CHENNAI: Pressure lena ka nahi, pressure dena ka. (To not take pressure, but exert it). Lalchand Rajput vividly remembers the tagline.

It was what the Indian team kept telling themselves during the 2007 World T20 in South Africa. The format was new, and so were most players on the team. It was unknown territory for not just the Indian team but for the sport in itself.
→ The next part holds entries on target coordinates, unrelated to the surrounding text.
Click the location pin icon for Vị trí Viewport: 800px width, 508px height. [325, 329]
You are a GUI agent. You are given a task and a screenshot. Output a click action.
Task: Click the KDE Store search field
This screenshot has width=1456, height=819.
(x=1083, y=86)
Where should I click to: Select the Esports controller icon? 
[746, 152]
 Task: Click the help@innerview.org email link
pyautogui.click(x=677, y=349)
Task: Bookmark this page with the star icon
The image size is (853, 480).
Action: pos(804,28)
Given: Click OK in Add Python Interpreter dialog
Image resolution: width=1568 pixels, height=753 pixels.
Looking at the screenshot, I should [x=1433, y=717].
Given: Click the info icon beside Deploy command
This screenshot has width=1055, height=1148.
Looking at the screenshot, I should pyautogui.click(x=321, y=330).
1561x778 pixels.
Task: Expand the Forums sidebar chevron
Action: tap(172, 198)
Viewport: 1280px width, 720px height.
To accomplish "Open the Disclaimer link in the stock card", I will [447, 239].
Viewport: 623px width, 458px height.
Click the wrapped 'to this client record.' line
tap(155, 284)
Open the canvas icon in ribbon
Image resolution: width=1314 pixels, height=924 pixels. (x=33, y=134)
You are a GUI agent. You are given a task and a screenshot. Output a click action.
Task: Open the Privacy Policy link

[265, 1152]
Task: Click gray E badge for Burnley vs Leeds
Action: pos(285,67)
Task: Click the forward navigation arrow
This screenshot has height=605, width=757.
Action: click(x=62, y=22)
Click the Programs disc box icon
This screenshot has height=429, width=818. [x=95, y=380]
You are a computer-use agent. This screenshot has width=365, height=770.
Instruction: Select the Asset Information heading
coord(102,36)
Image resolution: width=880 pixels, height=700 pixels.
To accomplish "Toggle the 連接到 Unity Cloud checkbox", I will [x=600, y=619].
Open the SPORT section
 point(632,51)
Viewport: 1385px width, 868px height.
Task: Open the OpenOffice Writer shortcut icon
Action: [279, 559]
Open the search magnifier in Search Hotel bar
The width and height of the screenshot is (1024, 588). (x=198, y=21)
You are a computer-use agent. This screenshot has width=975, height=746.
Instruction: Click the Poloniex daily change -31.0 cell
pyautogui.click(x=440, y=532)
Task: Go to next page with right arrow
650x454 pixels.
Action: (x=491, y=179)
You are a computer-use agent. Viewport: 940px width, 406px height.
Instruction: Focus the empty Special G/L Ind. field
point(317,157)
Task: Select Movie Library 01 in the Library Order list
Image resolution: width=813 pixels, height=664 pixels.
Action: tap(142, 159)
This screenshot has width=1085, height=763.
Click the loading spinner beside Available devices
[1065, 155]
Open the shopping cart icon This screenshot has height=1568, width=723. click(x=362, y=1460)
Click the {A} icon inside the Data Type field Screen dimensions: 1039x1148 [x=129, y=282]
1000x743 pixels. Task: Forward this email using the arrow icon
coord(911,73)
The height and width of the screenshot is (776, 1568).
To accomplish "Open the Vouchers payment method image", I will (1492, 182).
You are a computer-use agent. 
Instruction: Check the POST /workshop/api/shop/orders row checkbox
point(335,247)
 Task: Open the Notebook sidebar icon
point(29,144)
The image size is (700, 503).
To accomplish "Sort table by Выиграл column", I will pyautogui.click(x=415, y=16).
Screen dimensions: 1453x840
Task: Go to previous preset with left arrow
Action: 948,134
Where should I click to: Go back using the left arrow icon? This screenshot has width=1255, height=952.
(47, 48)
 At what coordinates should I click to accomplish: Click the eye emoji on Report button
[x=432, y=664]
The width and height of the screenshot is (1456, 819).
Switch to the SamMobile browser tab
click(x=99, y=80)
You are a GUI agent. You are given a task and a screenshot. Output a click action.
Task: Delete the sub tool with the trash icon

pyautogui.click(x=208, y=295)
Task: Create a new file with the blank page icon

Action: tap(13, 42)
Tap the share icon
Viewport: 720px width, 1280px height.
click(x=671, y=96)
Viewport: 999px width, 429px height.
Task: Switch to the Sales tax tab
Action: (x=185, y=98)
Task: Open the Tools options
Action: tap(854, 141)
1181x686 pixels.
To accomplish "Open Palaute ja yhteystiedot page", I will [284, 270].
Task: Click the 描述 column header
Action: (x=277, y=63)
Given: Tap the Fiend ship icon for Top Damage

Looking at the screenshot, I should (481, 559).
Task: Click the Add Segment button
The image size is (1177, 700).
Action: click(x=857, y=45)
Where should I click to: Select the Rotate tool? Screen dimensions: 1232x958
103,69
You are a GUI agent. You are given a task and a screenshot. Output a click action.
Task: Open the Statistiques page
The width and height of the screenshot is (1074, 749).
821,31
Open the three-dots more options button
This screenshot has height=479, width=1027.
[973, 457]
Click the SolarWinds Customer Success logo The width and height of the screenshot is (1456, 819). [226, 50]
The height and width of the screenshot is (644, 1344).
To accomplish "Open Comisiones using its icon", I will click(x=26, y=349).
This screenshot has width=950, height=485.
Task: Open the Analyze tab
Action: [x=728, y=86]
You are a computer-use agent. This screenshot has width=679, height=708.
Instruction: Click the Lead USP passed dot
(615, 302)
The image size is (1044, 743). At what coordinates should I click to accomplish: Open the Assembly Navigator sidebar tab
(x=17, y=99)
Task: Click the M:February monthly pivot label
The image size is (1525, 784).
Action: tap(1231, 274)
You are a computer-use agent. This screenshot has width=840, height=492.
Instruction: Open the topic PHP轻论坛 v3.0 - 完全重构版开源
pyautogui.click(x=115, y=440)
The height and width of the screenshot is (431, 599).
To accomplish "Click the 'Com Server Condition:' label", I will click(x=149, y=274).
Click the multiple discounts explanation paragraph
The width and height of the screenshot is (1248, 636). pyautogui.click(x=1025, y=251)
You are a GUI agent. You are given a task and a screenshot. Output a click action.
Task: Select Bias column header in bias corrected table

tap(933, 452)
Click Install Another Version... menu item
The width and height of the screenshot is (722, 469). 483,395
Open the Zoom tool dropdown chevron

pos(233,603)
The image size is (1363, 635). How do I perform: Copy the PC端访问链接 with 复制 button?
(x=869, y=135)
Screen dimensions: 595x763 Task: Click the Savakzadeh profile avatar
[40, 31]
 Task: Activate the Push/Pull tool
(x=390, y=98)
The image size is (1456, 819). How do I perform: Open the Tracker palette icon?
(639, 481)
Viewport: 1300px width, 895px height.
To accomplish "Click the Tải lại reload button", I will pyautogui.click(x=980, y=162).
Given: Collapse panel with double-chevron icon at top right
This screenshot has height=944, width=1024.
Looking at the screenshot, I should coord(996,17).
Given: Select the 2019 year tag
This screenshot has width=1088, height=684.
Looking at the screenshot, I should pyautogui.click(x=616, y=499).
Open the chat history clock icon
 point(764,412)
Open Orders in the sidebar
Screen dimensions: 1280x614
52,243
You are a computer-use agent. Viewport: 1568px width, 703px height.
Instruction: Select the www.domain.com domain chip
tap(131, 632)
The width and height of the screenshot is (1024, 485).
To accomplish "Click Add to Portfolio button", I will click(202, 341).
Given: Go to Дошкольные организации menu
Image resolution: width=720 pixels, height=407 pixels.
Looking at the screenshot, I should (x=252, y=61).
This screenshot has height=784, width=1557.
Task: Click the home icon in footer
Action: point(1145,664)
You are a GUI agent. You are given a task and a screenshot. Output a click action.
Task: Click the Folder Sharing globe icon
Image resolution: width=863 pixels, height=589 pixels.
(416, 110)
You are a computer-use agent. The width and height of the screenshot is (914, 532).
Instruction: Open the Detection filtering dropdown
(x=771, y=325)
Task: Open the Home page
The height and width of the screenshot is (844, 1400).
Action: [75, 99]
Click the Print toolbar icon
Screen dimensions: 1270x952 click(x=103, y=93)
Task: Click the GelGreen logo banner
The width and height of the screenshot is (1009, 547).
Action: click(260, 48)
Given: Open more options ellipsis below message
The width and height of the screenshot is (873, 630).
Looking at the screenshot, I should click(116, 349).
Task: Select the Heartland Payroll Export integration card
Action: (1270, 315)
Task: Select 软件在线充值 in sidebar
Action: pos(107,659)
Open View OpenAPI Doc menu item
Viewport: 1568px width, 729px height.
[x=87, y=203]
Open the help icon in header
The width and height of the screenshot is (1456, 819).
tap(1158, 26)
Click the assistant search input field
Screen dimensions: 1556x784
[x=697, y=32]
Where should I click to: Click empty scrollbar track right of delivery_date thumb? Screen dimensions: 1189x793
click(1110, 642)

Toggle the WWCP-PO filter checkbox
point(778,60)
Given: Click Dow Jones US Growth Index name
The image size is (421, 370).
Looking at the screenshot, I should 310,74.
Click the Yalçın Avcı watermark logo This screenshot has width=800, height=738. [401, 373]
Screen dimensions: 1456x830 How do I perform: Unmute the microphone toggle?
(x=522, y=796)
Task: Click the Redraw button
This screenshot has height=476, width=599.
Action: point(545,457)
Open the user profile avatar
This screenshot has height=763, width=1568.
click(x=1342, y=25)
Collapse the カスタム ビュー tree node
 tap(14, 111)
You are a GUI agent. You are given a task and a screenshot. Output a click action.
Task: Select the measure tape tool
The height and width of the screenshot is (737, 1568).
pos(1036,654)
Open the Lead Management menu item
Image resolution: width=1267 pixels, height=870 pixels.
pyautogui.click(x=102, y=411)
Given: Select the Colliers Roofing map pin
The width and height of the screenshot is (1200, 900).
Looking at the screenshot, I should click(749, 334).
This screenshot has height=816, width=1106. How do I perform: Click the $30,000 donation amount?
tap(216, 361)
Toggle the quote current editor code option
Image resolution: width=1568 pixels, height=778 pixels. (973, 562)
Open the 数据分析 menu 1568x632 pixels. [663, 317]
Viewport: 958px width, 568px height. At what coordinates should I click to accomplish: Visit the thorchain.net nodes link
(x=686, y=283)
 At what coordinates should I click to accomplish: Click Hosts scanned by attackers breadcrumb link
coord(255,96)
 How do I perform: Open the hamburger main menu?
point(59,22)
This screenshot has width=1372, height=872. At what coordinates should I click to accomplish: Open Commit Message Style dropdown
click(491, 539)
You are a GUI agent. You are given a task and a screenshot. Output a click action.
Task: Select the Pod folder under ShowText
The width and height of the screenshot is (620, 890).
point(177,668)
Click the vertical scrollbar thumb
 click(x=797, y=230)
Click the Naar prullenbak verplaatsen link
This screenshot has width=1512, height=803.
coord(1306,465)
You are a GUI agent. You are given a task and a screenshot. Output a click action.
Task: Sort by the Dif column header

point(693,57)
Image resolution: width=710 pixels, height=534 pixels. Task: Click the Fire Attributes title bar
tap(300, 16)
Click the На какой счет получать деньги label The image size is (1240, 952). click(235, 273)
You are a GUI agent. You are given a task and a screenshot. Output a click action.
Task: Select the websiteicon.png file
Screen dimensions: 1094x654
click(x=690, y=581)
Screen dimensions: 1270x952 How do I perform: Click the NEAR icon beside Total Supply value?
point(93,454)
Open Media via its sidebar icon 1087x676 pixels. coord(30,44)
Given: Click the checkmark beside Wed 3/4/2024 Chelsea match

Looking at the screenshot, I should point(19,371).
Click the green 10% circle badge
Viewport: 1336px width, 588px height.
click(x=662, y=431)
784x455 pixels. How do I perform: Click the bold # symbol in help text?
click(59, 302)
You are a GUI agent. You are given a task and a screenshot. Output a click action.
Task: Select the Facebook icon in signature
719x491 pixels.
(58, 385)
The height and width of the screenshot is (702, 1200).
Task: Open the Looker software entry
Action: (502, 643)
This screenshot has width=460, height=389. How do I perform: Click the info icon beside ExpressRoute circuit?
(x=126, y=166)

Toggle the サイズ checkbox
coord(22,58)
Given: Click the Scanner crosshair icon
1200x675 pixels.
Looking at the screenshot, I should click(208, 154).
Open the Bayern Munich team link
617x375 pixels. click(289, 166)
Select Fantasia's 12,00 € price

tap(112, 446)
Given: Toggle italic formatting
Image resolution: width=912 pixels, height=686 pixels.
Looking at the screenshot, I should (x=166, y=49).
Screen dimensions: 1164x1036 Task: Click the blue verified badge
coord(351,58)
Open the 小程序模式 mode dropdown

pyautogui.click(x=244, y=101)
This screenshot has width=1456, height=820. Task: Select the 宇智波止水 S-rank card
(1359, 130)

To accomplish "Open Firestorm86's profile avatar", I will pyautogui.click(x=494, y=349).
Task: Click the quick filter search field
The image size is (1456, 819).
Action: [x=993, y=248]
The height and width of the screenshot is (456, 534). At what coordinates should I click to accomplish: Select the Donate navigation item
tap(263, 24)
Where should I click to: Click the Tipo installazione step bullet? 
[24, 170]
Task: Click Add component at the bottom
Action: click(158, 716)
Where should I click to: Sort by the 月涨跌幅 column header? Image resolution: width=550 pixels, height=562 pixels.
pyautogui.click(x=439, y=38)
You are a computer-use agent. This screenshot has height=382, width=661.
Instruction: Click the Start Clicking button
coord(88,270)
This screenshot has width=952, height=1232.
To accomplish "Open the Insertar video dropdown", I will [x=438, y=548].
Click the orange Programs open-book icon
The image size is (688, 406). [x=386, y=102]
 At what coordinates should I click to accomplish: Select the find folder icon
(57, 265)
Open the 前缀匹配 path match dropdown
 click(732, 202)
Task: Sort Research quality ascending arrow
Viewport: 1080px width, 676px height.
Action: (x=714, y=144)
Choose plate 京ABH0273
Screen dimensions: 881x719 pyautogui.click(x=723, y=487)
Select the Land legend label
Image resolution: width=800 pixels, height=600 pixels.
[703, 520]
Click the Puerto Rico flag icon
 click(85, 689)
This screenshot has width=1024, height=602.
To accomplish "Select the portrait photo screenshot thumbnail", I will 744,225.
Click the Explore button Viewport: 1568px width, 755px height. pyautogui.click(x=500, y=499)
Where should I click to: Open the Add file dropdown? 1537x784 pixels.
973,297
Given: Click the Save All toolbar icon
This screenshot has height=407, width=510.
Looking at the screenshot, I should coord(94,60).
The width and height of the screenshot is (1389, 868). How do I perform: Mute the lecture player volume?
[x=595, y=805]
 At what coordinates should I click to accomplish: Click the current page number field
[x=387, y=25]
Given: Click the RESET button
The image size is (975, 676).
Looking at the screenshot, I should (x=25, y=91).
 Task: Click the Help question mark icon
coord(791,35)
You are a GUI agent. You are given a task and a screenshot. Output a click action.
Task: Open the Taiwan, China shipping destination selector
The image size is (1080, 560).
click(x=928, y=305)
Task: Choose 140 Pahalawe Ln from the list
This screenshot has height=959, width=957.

MS Dhoni was leading the team that was without a head coach and Rajput was the manager of the side.

The young bunch of stars were a new breeze for Indian cricket and they went on to etch their name in the history books, beating Pakistan to win the trophy. “Nobody expected us and nobody knew what was happening,” Rajput recalls.

“So what we did was that, irrespective of what the situation was, we gave them the license to play freely and express themselves. And that’s what brought us the glory. If you look at the team, everybody had contributed: Gautam Gambhir, Yuvraj Singh, Sreesanth, Irfan and Yusuf Pathan, Rohit Sharma, RP Singh, so everybody, Dhoni coming at the end and then getting to that finishing line. The thing which we discussed also was that nobody should take any pressure and we had a tagline. Pressure lena ka nahi, pressure dena ka.”

It worked wonders. India lived by the tagline as they beat Pakistan first in a bowl out and then in the final, records were broken against England. They also outperformed the mighty Australians and fought back from a crisis against South Africa. Not once did they look like they were down and out.

That title win, India’s first since the 1983 World Cup in England, will go down as the moment that changed not just Indian cricket but world cricket.